The colors symbolically represented what had happened to the Fifth Regiment
itself in the quarter century since the Civil War. Originally denounced as
a "Rebel Brigade," the Fifth had by the 1870s become Maryland's premier
military organization, attracting Union veterans as well as former Confederates.
From its inception, the Fifth Regiment had demonstrated through its prominent
participation in public events and with its summer encampments in the north that
former Confederates could be good soldiers and loyal citizens of the state and
the nation.
The Fifth Regiment's new regimental color was not the only example of former
Confederates perpetuating and thereby popularizing the use of the red-and-white
Crossland colors and the cross bottony design. The monument on Culp's Hill
at the Gettysburg Battlefield commemorating the Second Maryland Infantry, CSA,
carries a cross bottony on each face, and the Maryland Line Confederate
Soldiers' Home, established in Pikesville in 1888, featured a large cross
bottony on service badges and on invitations to events sponsored.
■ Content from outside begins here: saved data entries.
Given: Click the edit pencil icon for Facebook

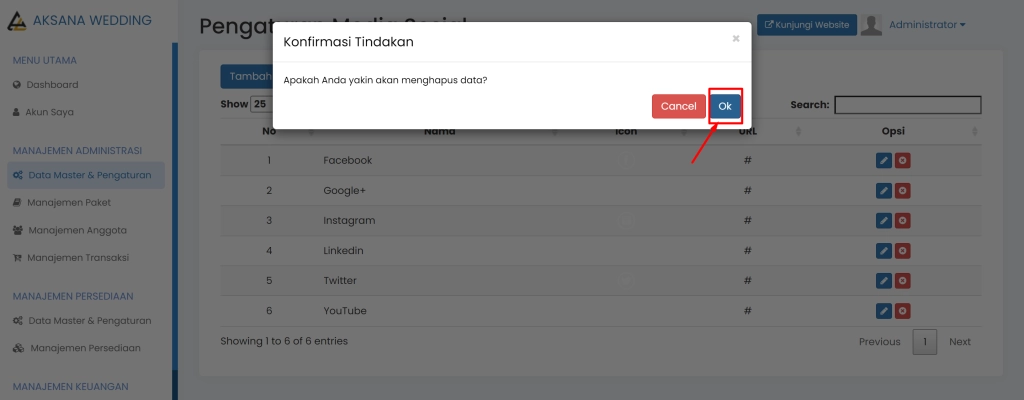Looking at the screenshot, I should tap(883, 161).
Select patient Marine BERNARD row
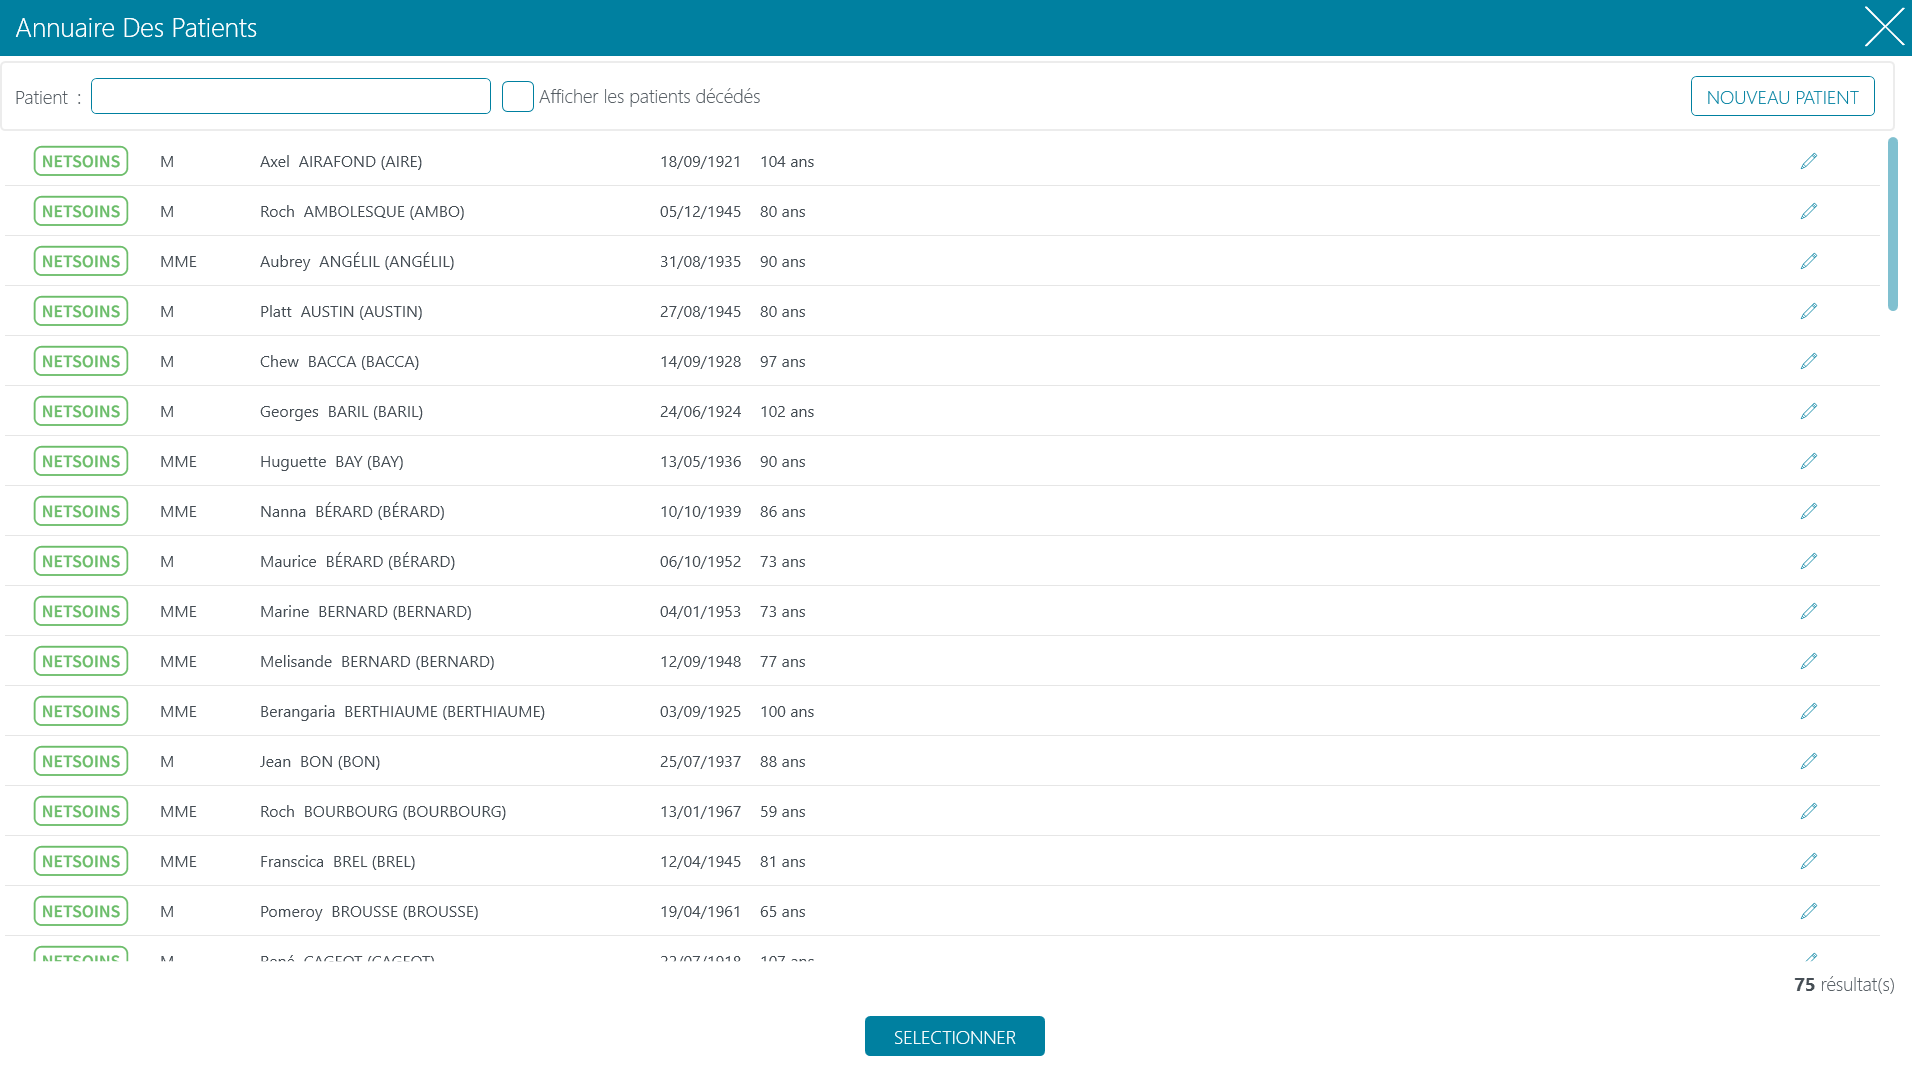Viewport: 1912px width, 1071px height. click(942, 611)
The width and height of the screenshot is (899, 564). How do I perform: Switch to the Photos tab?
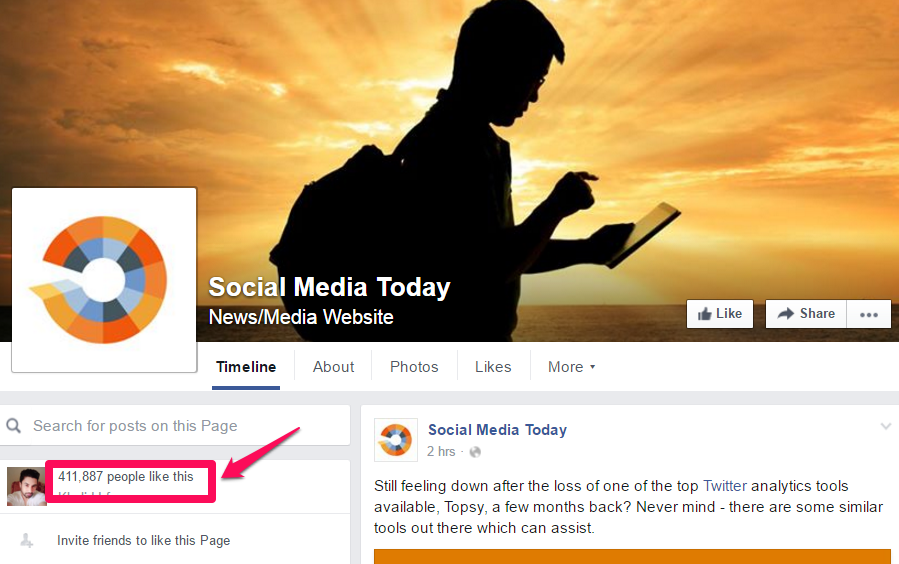click(414, 367)
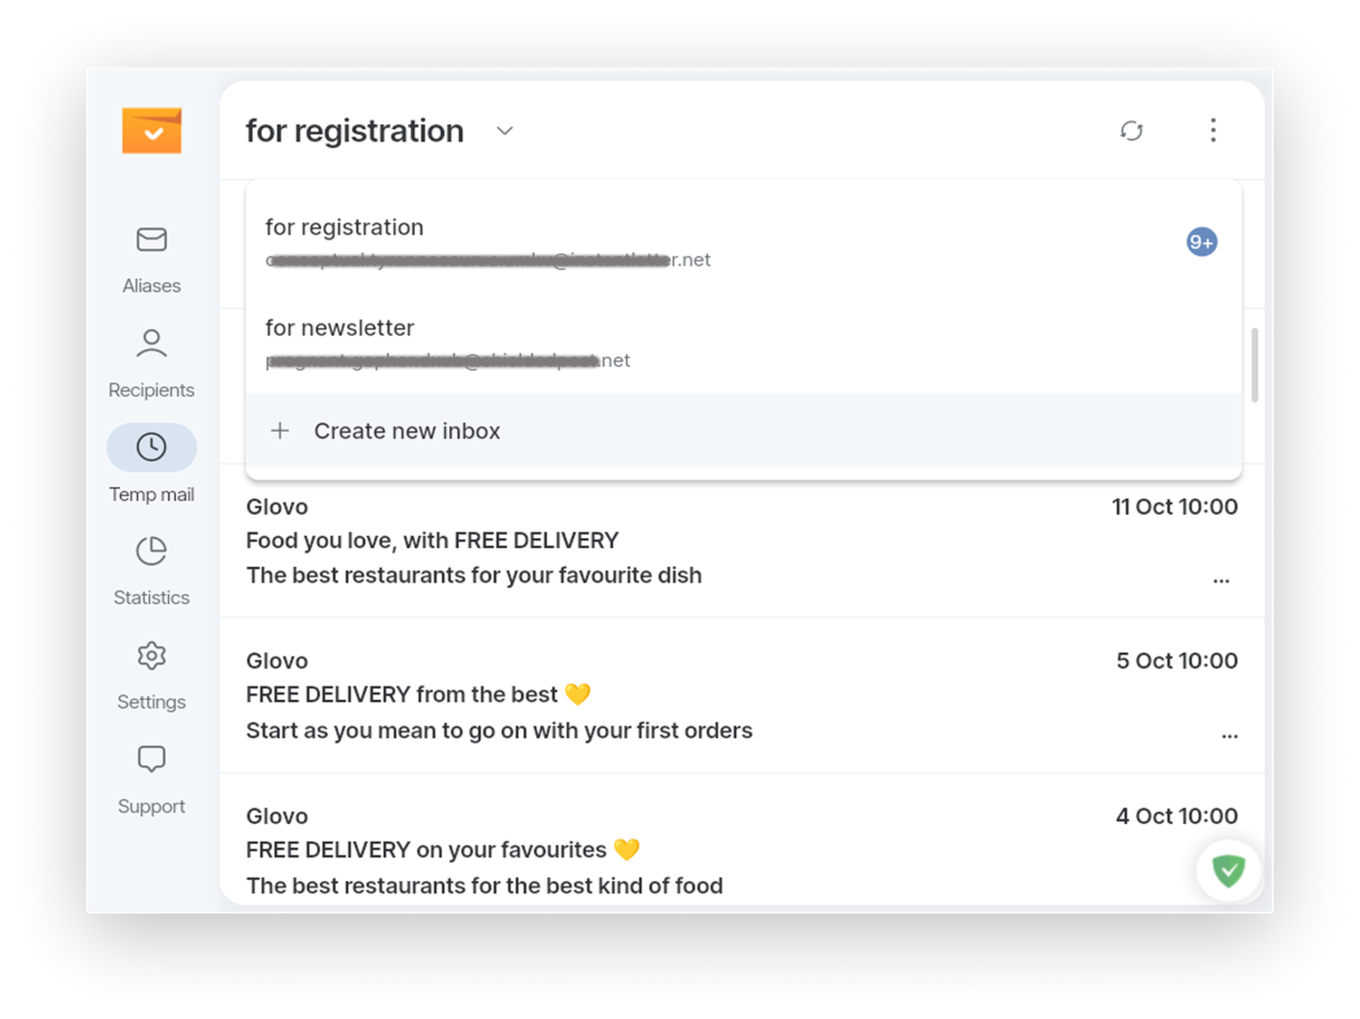Click the 9+ unread badge

pos(1201,242)
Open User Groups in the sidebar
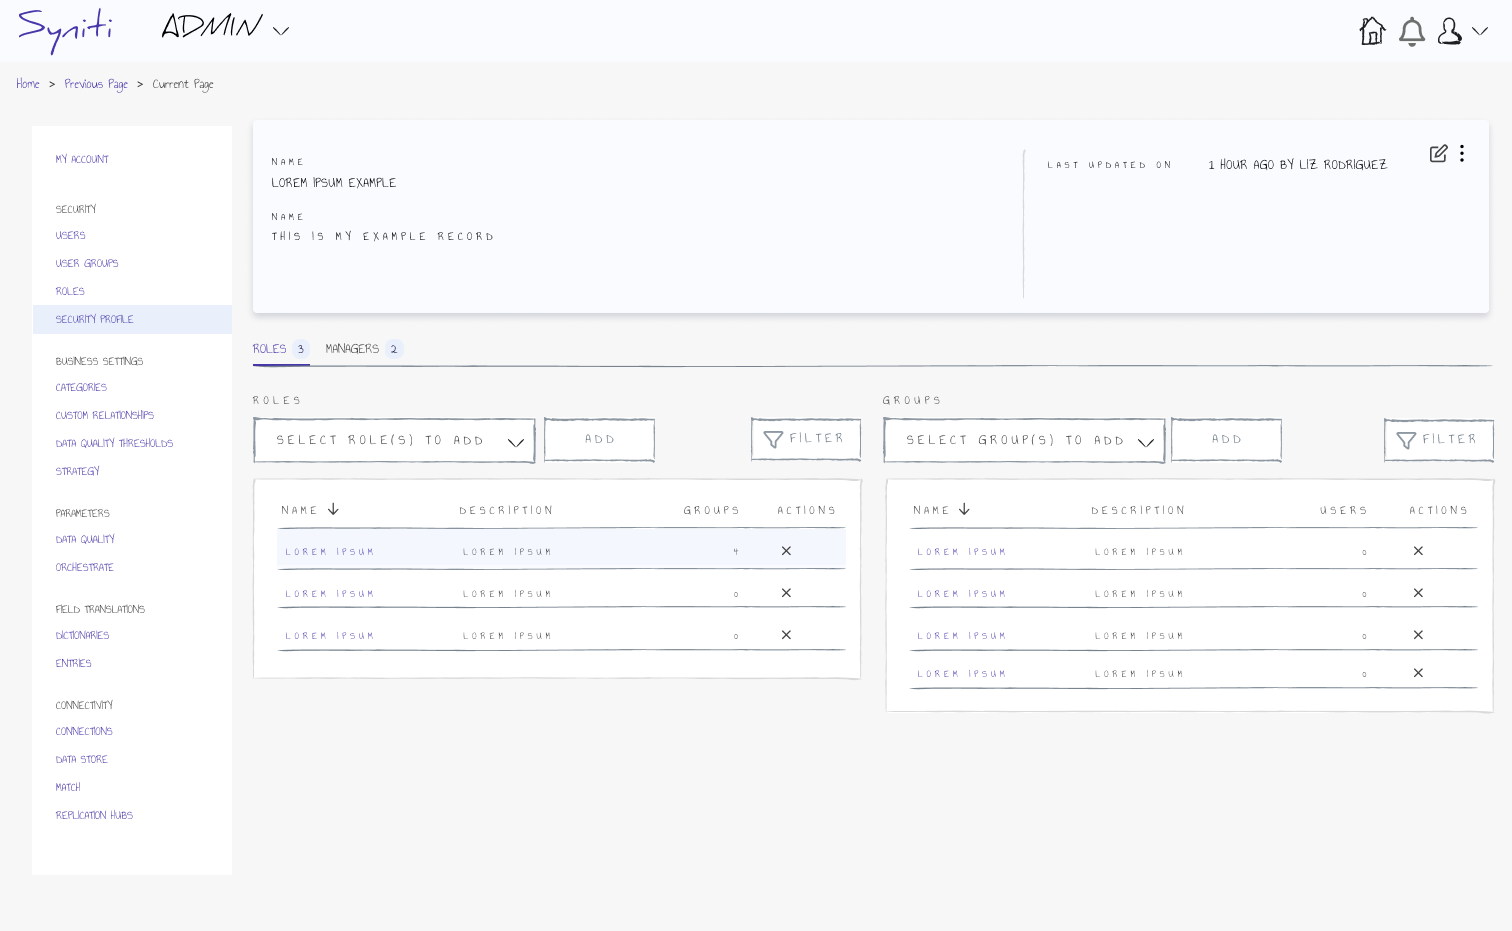Viewport: 1512px width, 931px height. (87, 263)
Beginning a custom that would later be officially recognized by law, the Fifth
Regiment by 1905 had replaced the silver eagle on the flagstaff bearing its
regimental color with a cross bottony.
In 1904 the General Assembly affirmed the popular support shown for a banner
composed of alternating Calvert and Crossland quadrants by declaring it the
State flag. In 1945, a gold cross bottony was made the official ornament
for a flagstaff carrying the Maryland flag.
The Maryland flag, flown on a staff properly ornamented with a gold cross
bottony, is therefore much more than a symbol of state sovereignty. The
flag excels as a state banner because it commemorates the vision of the founders
while it reminds us of the struggle to preserve the Union. It is a unique
symbol of challenges met and loyalties restored, a flag of unity and
reconciliation for all the state's citizens.
1: Design - The Calvert colors are described as gold and
black, and the Crossland colors as red and silver, but in heraldry gold is depicted with yellow and
silver with white. The cross in the Crossland arms ends in demi-fleurs-de-lis and is properly a
cross flory; the cross in the Maryland flag terminates in buttons, and in heraldry is termed a cross
bottony. The word "bottony" is spelled several ways; the version used here conforms to the 1945
law that made the cross bottony the official ornament for a flagstaff carrying the Maryland flag.